The discovery of small non-protein coding regulatory RNAs, such as short microRNAs (miRs) has enabled the detection of diseases, e.g. Alzheimer's disease and breast cancer. The diagnoses of such diseases were previously difficult due to reasons of specificity of the technique and low concentrations of the targets. To this end, miR associated with diseases such as Parkinson's disease have started to be pursued as analytical biomarkers using electrochemical sensors. Such sensors can provide high sensitivity, low detection limits and rapid analysis times. These powerful advantages are an effective means to mitigate the problems associated with low miR concentrations and short lifespans. In this work, we report the development of a new signal-on biosensor for selective and ultrasensitive detection of miR 133b, a known biomarker for Parkinson's disease. The sensor utilizes complementary ss-DNA sequence labelled with methylene blue redox marker attached to a gold electrode surface to generate current response for miR 133b when subjected to cyclic voltammetric measurements.
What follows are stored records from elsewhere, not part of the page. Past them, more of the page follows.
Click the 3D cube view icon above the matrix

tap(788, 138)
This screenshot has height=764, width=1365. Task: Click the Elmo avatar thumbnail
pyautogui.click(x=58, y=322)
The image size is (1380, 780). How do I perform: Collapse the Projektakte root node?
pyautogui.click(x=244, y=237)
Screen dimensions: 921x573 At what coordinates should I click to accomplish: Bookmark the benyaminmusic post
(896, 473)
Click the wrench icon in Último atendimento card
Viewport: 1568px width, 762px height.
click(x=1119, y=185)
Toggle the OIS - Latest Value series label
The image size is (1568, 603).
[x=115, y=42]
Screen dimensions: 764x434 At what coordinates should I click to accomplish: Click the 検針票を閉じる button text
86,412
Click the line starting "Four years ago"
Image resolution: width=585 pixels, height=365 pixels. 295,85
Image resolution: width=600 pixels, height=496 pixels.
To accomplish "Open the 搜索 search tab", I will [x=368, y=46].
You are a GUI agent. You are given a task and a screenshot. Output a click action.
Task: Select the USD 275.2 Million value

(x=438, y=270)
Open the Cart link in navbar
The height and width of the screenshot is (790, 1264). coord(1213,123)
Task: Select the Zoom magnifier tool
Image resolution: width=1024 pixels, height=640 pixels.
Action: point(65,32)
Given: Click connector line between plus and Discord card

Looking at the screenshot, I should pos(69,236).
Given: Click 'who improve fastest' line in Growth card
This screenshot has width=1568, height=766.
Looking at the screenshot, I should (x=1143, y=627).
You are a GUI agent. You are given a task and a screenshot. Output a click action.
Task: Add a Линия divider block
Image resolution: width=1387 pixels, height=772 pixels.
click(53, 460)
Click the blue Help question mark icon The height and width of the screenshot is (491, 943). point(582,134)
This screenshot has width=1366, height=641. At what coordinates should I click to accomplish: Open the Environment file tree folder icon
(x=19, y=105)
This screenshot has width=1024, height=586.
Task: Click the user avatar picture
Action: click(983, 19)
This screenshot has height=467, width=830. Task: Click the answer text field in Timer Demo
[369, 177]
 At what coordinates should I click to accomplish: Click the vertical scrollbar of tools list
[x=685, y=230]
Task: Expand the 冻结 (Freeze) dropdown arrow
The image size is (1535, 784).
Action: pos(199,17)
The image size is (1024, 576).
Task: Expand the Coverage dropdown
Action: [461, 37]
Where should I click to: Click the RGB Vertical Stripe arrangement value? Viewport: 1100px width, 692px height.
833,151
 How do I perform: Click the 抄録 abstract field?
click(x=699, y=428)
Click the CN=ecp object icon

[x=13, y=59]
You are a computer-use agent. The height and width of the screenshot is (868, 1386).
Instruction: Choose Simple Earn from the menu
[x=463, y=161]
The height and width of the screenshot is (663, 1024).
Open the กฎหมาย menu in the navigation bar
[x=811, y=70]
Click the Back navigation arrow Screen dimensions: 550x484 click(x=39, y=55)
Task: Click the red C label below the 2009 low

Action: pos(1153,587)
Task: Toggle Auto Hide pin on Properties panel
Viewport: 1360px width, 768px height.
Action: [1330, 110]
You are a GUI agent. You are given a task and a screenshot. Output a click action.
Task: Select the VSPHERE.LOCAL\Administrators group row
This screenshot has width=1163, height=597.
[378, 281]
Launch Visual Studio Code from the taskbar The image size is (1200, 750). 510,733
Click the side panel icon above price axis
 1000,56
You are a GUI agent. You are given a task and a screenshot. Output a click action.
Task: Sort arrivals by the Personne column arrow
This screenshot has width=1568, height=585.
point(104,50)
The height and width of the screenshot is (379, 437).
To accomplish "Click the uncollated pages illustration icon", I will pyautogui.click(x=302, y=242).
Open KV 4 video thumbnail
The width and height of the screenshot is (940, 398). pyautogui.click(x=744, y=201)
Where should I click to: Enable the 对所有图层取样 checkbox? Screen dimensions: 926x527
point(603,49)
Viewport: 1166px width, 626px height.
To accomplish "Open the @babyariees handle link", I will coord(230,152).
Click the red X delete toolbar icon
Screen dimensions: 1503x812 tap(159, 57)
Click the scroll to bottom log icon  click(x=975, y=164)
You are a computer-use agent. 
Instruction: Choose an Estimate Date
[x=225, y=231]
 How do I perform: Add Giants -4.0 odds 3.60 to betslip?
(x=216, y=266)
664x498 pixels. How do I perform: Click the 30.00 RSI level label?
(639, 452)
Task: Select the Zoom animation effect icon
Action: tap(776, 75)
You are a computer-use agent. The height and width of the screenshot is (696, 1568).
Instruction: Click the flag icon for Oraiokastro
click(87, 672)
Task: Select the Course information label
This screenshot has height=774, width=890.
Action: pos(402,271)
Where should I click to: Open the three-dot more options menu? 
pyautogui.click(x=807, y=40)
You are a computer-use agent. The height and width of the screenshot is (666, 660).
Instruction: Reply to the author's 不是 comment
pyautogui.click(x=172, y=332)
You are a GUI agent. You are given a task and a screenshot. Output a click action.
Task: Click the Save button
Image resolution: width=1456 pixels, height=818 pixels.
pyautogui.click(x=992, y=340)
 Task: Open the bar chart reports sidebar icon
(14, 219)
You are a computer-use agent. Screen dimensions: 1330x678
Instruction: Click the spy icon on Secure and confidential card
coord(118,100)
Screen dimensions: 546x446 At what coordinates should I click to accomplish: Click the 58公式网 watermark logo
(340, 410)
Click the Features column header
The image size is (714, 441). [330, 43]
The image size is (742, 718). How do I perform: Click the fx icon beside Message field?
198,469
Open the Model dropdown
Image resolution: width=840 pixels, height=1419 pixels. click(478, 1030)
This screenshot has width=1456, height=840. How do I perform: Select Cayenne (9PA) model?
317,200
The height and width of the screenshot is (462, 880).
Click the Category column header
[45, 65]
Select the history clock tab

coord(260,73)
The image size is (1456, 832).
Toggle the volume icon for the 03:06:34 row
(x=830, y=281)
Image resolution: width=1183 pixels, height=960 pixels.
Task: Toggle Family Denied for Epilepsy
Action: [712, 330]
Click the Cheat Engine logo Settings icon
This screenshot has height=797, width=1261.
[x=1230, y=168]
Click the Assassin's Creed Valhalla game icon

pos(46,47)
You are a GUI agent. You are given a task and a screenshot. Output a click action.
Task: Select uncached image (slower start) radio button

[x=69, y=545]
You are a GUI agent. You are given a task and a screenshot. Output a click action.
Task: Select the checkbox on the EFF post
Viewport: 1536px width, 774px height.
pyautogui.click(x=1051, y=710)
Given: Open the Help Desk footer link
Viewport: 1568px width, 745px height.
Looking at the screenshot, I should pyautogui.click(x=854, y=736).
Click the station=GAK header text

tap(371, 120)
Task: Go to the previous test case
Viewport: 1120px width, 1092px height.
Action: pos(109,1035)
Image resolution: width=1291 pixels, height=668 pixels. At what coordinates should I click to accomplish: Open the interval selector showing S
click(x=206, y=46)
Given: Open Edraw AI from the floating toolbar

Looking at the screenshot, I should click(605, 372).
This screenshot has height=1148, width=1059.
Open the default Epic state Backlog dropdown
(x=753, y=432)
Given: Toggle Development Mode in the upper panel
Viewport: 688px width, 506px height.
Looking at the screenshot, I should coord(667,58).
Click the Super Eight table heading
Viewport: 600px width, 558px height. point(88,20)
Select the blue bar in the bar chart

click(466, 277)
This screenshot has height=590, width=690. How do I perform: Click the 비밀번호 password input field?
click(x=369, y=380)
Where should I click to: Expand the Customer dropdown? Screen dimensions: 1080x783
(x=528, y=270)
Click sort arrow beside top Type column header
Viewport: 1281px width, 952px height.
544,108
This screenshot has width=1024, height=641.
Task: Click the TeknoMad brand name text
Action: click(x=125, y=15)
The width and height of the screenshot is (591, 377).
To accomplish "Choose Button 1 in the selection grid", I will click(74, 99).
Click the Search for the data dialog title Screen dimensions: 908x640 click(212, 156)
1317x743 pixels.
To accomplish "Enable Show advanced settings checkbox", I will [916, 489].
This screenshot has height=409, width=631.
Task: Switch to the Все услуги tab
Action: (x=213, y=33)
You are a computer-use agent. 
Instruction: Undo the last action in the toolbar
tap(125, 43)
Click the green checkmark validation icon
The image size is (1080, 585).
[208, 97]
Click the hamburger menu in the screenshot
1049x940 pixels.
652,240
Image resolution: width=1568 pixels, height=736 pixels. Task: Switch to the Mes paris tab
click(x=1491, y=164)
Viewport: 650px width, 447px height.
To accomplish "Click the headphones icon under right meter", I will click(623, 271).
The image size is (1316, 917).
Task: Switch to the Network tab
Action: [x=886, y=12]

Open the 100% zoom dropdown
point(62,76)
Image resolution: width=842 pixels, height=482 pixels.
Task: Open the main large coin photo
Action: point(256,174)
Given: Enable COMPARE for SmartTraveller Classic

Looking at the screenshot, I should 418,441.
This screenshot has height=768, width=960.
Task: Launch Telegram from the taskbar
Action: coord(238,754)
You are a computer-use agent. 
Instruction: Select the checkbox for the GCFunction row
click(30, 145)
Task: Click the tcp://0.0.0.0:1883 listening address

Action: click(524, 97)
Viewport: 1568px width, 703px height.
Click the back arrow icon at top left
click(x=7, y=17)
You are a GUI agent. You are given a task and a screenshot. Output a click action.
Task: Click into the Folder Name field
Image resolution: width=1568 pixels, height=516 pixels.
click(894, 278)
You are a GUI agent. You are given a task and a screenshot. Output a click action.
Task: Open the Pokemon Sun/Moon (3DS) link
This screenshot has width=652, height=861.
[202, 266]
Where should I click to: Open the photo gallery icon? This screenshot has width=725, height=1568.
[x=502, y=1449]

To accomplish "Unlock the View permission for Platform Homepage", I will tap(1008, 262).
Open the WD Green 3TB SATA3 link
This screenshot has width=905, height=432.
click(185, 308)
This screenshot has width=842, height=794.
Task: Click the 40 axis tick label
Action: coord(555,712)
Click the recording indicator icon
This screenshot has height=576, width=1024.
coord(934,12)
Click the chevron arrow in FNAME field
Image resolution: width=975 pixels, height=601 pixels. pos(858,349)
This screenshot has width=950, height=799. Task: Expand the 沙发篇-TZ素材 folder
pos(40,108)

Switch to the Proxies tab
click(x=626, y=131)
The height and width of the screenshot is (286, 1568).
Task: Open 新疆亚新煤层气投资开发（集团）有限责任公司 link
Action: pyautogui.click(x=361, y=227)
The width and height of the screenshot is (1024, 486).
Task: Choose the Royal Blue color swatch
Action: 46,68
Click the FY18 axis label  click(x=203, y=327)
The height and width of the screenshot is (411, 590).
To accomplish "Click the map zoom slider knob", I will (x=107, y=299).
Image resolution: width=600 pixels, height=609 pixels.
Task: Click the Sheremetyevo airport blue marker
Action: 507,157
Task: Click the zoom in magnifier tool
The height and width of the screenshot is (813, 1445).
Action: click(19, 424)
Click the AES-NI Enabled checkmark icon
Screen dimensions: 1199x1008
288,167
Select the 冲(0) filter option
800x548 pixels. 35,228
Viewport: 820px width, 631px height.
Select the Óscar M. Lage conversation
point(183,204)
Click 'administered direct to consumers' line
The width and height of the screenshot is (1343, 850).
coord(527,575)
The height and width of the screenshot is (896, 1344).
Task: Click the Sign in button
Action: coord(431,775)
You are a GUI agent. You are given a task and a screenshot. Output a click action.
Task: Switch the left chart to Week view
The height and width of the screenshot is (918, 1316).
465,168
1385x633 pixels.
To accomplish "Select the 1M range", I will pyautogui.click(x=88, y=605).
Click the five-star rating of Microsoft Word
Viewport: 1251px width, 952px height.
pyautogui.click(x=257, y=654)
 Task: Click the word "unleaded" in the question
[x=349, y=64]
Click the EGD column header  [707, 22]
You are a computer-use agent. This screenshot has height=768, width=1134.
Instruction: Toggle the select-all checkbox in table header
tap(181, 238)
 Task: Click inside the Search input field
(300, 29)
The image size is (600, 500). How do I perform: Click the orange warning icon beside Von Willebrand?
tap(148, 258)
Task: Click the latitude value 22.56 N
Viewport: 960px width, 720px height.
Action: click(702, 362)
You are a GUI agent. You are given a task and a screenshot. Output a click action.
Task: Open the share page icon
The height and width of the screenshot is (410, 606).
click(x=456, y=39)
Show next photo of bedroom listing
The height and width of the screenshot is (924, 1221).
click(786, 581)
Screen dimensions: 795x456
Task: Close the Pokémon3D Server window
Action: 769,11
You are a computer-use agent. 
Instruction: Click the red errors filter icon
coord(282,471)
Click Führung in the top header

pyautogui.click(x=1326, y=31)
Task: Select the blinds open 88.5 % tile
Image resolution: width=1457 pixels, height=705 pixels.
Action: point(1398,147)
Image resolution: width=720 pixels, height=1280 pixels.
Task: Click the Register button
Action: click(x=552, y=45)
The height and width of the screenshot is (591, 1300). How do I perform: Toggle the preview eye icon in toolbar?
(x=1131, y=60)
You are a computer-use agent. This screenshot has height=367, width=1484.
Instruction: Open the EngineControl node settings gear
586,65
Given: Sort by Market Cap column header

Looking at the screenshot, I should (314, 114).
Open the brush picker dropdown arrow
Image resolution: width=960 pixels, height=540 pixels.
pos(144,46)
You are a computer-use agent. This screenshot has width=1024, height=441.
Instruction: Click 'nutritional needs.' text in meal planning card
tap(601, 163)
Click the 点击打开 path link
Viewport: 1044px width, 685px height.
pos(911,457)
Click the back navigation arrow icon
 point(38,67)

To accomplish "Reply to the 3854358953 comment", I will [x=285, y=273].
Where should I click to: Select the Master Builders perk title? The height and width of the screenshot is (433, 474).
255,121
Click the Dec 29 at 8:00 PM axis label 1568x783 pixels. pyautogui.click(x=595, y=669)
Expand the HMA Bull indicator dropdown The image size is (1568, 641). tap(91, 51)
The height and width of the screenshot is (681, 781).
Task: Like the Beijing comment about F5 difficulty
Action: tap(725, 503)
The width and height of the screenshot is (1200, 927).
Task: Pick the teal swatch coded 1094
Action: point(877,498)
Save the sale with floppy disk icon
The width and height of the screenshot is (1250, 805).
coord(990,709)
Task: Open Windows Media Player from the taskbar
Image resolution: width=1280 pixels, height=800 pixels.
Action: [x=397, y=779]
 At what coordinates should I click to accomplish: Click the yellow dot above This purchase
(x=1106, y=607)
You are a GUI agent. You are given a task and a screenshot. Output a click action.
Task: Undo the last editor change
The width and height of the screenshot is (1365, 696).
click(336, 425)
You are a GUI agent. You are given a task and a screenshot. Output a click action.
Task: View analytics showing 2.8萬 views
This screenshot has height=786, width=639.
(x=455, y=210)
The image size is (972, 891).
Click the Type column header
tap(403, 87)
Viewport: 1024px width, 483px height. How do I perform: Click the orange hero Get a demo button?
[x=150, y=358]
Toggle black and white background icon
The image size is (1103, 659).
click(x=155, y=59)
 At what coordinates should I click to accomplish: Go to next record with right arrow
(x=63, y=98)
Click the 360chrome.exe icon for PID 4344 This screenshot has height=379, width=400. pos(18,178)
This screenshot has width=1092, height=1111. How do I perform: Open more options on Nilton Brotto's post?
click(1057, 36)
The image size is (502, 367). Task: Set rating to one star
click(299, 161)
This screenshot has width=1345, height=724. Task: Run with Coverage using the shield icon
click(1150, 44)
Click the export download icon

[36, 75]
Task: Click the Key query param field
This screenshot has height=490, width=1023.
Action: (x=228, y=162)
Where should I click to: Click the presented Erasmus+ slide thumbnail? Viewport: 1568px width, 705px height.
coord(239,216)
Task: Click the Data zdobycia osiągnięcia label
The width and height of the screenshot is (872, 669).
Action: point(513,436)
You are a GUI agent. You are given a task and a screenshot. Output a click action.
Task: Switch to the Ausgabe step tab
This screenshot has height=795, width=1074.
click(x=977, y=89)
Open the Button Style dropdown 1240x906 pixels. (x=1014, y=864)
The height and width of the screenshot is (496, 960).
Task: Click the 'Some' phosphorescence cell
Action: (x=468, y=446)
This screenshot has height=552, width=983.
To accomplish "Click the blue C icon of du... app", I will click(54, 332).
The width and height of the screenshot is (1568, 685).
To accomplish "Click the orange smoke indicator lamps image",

The continuous cycling between the oxidation and reduction of methylene blue in presence of tris(2-carboxyethyl) phosphine hydrochloride, as a strong reductant, was used to amplify the response. Under optimum conditions, the sensors achieved a linear concentration range of 10 fM to 520 pM, a detection limit of 168 aM, and a sensitivity of 0.3 nA pM−1. Furthermore, the sensors successfully distinguished between matched and mismatched sequences of miR, suggesting promising potential for eventual applications in vitro.